# anomaly_detector

A RocketRide filter node that monitors numeric values flowing through a pipeline and flags statistical anomalies by severity.

## What it does

Watches numeric values passing through a pipeline and classifies each one as `normal`, `warning`, or `critical` using one of three statistical methods: Z-Score, IQR (interquartile range), or Rolling Average percentage deviation. Use it to catch outliers, unexpected spikes, or shifts in data distribution that may need attention.

Implemented entirely with the Python standard library (`math`, `threading`, `collections`); no external dependencies are required.

One detector is created per pipeline execution and shared across all instances. It maintains a thread-safe sliding window of the most recent `windowSize` values. Each incoming value is scored against the current window contents and then appended to the window. Window state is discarded when the pipeline ends.

Non-finite inputs (NaN, positive/negative infinity) are treated as `normal` and skipped. Until the window holds enough data (2 values for Z-Score and Rolling Average, 4 for IQR), every value is reported as `normal` with `details: "insufficient data"`, so expect a brief warm-up period at the start of every run.

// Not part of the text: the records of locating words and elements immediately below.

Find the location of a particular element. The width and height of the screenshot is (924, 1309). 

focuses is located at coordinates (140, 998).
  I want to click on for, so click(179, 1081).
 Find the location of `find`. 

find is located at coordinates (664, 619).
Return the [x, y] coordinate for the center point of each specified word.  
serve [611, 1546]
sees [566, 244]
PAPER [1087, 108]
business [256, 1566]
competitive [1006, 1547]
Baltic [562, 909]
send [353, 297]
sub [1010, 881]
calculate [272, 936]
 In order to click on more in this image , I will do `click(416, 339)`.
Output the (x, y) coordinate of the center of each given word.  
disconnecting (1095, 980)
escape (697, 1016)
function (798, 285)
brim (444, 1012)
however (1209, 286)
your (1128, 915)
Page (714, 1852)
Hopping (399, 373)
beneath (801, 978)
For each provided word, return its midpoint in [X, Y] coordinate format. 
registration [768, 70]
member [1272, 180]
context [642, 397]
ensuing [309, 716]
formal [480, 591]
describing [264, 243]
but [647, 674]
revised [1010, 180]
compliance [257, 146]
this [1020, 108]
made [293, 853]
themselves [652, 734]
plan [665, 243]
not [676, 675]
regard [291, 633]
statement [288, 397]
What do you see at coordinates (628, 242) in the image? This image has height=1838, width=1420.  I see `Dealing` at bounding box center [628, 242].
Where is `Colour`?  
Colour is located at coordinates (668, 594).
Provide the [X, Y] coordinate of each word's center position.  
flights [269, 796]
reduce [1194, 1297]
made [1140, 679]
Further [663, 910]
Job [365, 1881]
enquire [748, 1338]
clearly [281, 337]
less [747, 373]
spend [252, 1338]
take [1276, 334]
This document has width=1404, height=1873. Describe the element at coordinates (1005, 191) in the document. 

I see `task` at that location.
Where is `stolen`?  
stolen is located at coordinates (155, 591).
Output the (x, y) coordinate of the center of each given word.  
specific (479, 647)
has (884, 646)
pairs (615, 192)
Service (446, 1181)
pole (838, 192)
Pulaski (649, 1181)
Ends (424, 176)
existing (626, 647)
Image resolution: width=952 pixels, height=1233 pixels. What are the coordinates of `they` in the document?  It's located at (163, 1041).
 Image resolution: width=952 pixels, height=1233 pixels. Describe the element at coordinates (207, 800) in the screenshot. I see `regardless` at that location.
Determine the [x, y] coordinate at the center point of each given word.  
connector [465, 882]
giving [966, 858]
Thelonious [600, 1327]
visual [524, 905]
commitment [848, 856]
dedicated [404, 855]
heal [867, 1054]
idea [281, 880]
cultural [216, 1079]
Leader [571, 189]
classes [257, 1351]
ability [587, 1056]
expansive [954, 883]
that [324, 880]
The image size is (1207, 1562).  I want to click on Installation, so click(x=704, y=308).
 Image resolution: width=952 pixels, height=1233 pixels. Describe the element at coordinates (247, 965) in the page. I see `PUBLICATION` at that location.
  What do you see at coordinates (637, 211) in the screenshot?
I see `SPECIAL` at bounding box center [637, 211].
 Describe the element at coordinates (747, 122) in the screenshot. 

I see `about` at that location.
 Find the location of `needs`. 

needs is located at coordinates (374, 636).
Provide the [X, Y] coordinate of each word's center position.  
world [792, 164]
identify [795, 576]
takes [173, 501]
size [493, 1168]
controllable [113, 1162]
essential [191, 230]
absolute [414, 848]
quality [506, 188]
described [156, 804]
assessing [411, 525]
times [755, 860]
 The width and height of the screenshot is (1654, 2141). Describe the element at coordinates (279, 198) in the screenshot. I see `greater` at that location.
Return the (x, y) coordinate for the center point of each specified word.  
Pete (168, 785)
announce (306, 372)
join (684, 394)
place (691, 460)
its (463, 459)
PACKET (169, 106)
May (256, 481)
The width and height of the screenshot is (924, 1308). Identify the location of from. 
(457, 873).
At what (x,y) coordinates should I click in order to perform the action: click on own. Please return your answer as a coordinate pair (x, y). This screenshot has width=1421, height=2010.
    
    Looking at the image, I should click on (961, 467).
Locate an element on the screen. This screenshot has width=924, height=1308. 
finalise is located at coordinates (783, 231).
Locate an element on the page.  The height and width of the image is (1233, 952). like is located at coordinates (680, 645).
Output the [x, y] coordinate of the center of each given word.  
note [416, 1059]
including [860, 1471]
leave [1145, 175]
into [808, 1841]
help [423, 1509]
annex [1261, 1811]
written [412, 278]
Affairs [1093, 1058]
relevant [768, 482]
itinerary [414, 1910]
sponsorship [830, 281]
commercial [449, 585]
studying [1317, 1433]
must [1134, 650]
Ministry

This node is marked **experimental**.

---

## Configuration

### Lanes

| Lane        | In → Out                  | Behaviour                                                                                                                      |
|-------------|---------------------------|--------------------------------------------------------------------------------------------------------------------------------|
| `text`      | `text` → `text`           | Parses a numeric value from the incoming text, scores it, and annotates anomalous text. Non-numeric text passes through unchanged. |
| `documents` | `documents` → `documents` | Reads the configured `metric` field from each document's metadata, scores it, and writes the detection result back into the metadata. |

### Text lane

The node first tries to parse the entire (stripped) text as a float. If that fails, it extracts the first numeric token via regex (integers, decimals, scientific notation, optional leading minus). If no number can be found, the text is forwarded unchanged and a debug message is logged.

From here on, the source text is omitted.